Buckeyes Dump Illinois to Halt Four-Game Skid

By Kyle Rowland on January 23, 2014 at 9:01p

Well, it wasn’t easy and it wasn’t pretty. But Ohio State put an end to a hideous two-week stretch that included four consecutive losses. In dispatching Illinois 62-55, the Buckeyes continued shooting poorly but reverted back to their stingy defense.

The Illini shot 41.2 percent from the field and turned the ball over 15 times. During its four-game losing streak, 17th-ranked Ohio State allowed three teams to shoot better than 45 percent, including two that connected on more than half their field goal attempts. It was a far cry from where the Buckeye defense was their first 15 games.

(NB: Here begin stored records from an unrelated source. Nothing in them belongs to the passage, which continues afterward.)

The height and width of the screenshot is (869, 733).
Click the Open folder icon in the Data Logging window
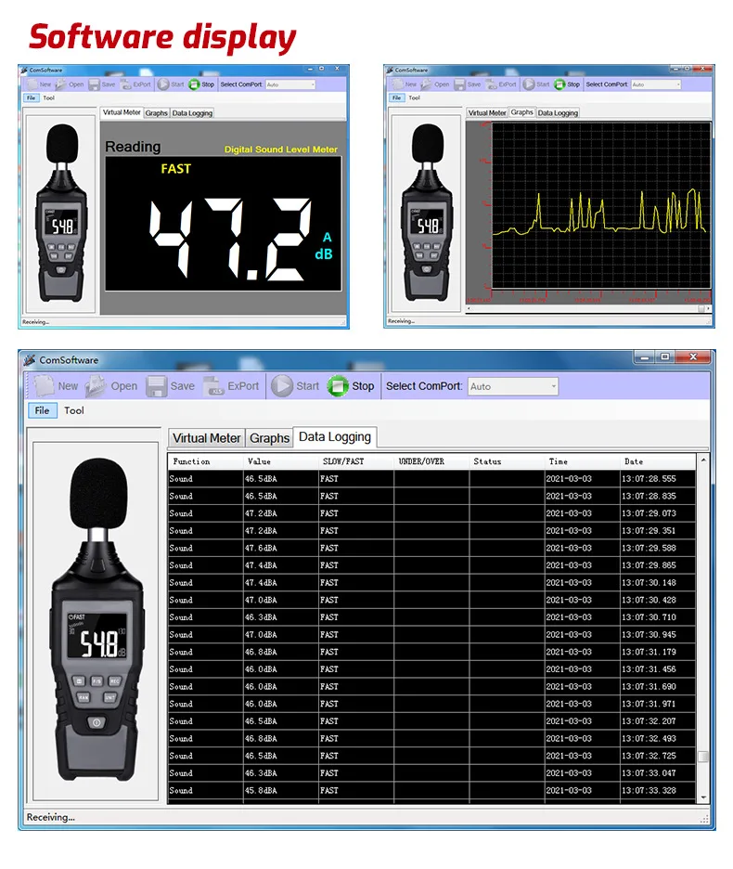[x=97, y=386]
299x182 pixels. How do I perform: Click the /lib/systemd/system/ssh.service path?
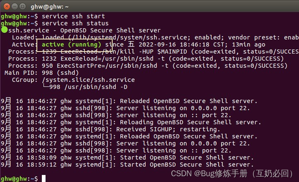click(130, 37)
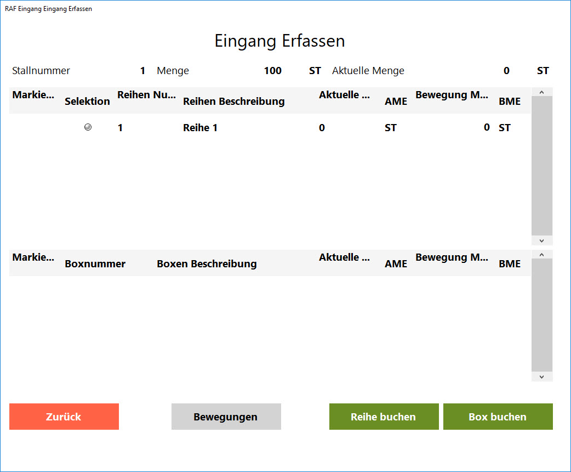Click up arrow of boxes table scrollbar
Image resolution: width=571 pixels, height=472 pixels.
click(541, 255)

Rayvonte Rice, the Big Ten’s third-leading scorer, finished with zero points, three turnovers and four fouls.

“We did not play perfect, but I loved our energy on defense,” Ohio State head coach Thad Matta said. “We played extremely hard on defense and got back to rotating. Offensively, the first half was rough. However, the kids had a different look in their eyes this game. Our problem is not solved, we have a long way to go.”

Prior to Thursday’s game, Sam Thompson pointed out defense has been a “staple” at Ohio State. The offense wasn’t great in the non-conference season, but the Buckeyes still won because of defense, the junior forward said.

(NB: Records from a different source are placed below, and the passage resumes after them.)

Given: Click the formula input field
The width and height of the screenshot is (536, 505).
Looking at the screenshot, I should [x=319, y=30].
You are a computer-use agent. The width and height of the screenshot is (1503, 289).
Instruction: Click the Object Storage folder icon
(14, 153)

“As long as I’ve been here, we’ve been one of the top defensive teams in the country,” Thompson added. “We’ve been a team that has gotten offense out of our defense, and a team that can really control the game from the defensive end.”

Midway through the second half, Ohio State held Illinois scoreless for more than four minutes and created four turnovers. The 9-0 run gave the Buckeyes a six-point lead, the largest of the game for either team.  But the Illini tied the game, only to be outscored 16-9 over the final six minutes. That time period was Ohio State’s nemesis in losses to Iowa, Minnesota and Nebraska.

LaQuinton Ross scored 14 of his team-high 18 points in the second half and Lenzelle Smith Jr. made four three-points en route to 16 points. Aaron Craft, mired in one of the worst stretches of his career, finished with 11 points, six rebounds, five assists, two steals and just two turnovers. He was averaging nearly five per game during the losing streak.

The Buckeyes shot 54.2 percent from the field in the second half – 41.7 percent for the game – and 8 of 19 from 3. They also converted 14 of 19 free throws, a massive improvement from recent woes. 

“Everyone was connected tonight and there was a lot of togetherness,” Ross said. “You saw guys jumping up and down, our bench jumping up and down and we were able to get our crowd into it. It felt good to be home too and having the crowd’s support.”

The uncharacteristic sloppy play Ohio State displayed the past four games largely disappeared, though the Buckeyes did turn the ball over on the game’s first possession. They finished the night with 12 turnovers.

Illinois only scored 22 points in the paint after Ohio State surrendered 120 in its past three games – all losses. Amir Williams’ lackluster play also was under the microscope. He didn’t play in the second half at Nebraska, and responded with his play during the first half on Thursday.

Williams had five points, two rebounds and two blocks in the opening minutes. He ended up with seven points, nine rebounds and three blocked shots.

“We need Amir to play well,” Matta said Wednesday. “We need him to play consistently at both ends. We’ve got to get him back to tracking the ball, to blocking shots and challenging shots. When he has played well, we’ve played well. I know that.”

Both teams’ first-half shooting percentages rivaled the sub-freezing temperatures outside. Illinois was making 30 percent of its attempts with the Buckeyes beginning the game on a 3 for 14 tear. The Illini held a 25-24 advantage at the half after Ohio State shot 29 percent (7-24).

The Buckeyes, 16-4 overall and 3-4 in the conference, go on a weeklong hiatus before hosting Penn State Wednesday.

“The time off will be a great time to recollect, reflect and get healthy,” Matta said.